Satyre ménippée






Cliquez pour zoomer

240 p.
format : 115 x 165

ISBN
978-2-86272-545-1

date de parution : 29/04/10

10.00

Titre : Satyre ménippée

Éditeur(s) critique : Martial MARTIN

Résumé :

Rares sont les œuvres littéraires qui ont laissé une telle empreinte dans l’Histoire ; la Satyre ménippée a, dit-on, permis à Henri IV de devenir roi.

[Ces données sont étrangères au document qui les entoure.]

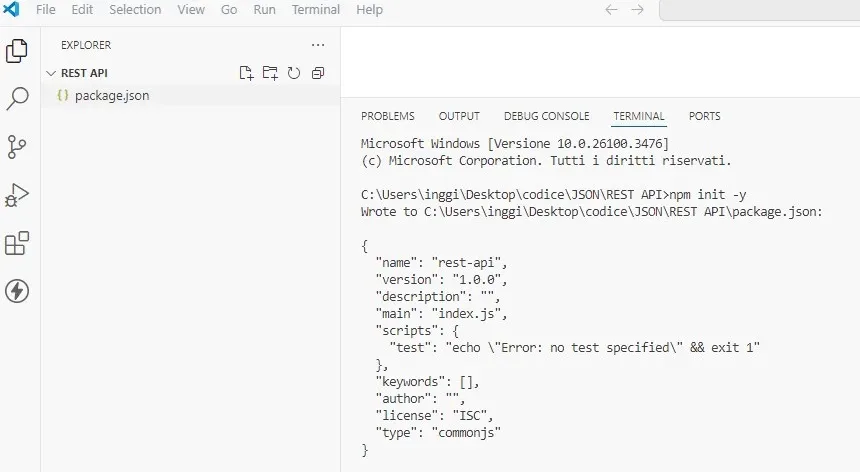Open the Source Control view
This screenshot has height=472, width=860.
tap(16, 147)
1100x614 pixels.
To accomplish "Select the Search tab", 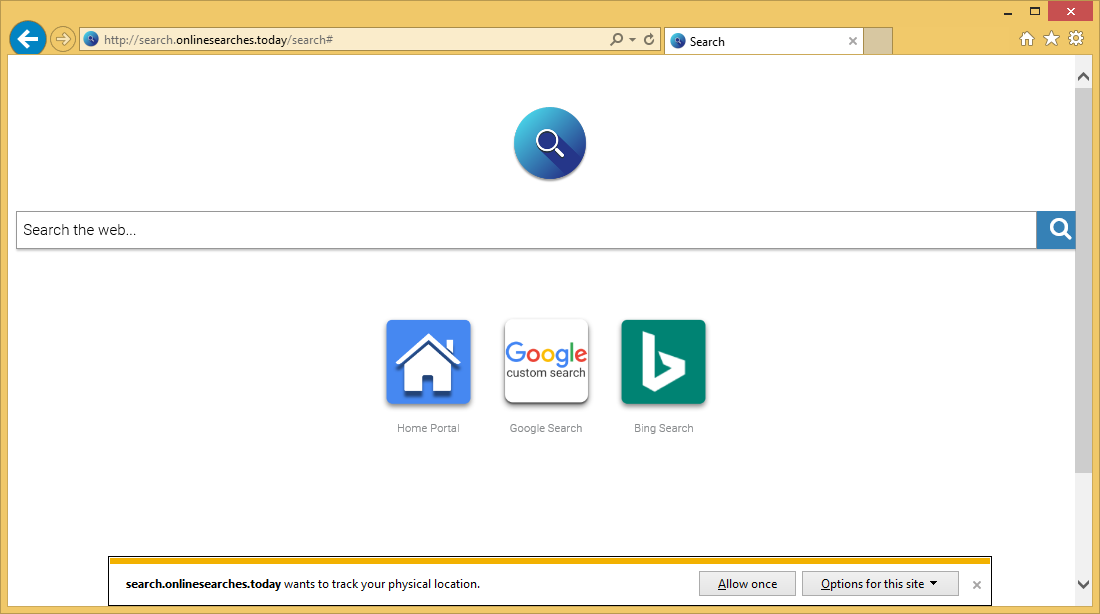I will (760, 41).
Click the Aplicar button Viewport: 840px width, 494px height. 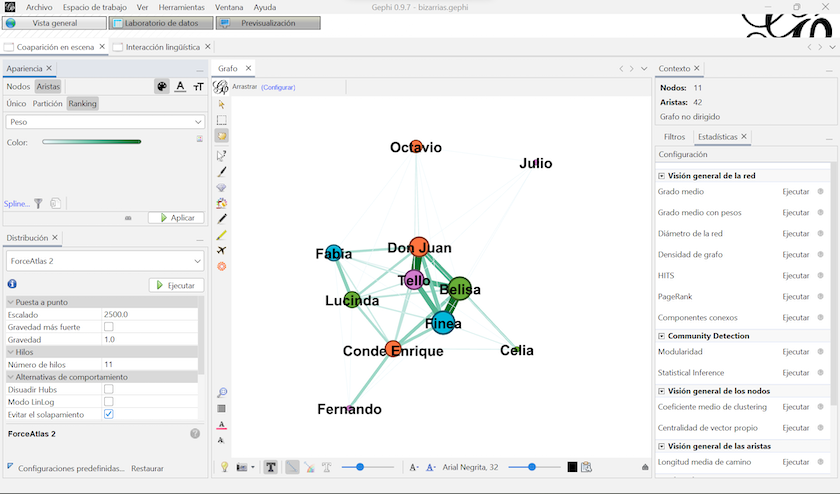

Pour y parvenir, elle a su imposer une vision forte et nouvelle de la nation France, libérée d’une référence étroite au catholicisme, une construction monarchique inouïe sous couvert de la tradition, une fiction de circonstance tout de suite portée à la hauteur d’un mythe commun et étonnamment encore ardente quatre siècles plus tard.


Depuis l’assassinat d’Henri III, l’avenir du pays est, comme le sort des armes, indécis. En 1593, les ligueurs ultra-catholiques, hostiles à l’accession au trône d’Henri de Navarre, un « hérétique relaps », réunissent les états généraux pour élire le plus apte d’entre eux à régner sur la France. Jouant sur les infâmes dogmatismes, les ambitions éhontées et les manœuvres les plus cyniques et les plus grossières qui s’y étalent au grand jour, un manuscrit circule, mordant, acerbe, sarcastique comme jamais, n’hésitant pas à dénoncer nommément les plus hauts responsables du mouvement, à travers des harangues qu’ils sont censés prononcer successivement lors des états et qui dévoilent, sous les couleurs de l’éloge ironique, leurs plus noires motivations. Dans sa lignée, mais plus polie, davantage nourrie de la culture et des lettres humanistes, plus plaisante, la Satyre ménippée sort des presses royales : les qualités littéraires qui s’expriment dans une amplification des discours, parfois en latin ou en italien, dans un pittoresque nouveau, une carnavalisation accentuée, une référence renforcée à Rabelais ou encore dans l’interpénétration du vers et de la prose en assurent le succès pour longtemps.


Du xviie au xixe siècle, cette œuvre ne laisse de constituer une référence politique fondamentale. En outre, elle garde, pour nous encore, comme l’un des chefs-d’œuvre de la littérature satirique, sa pleine place entre Rabelais et Les Provinciales.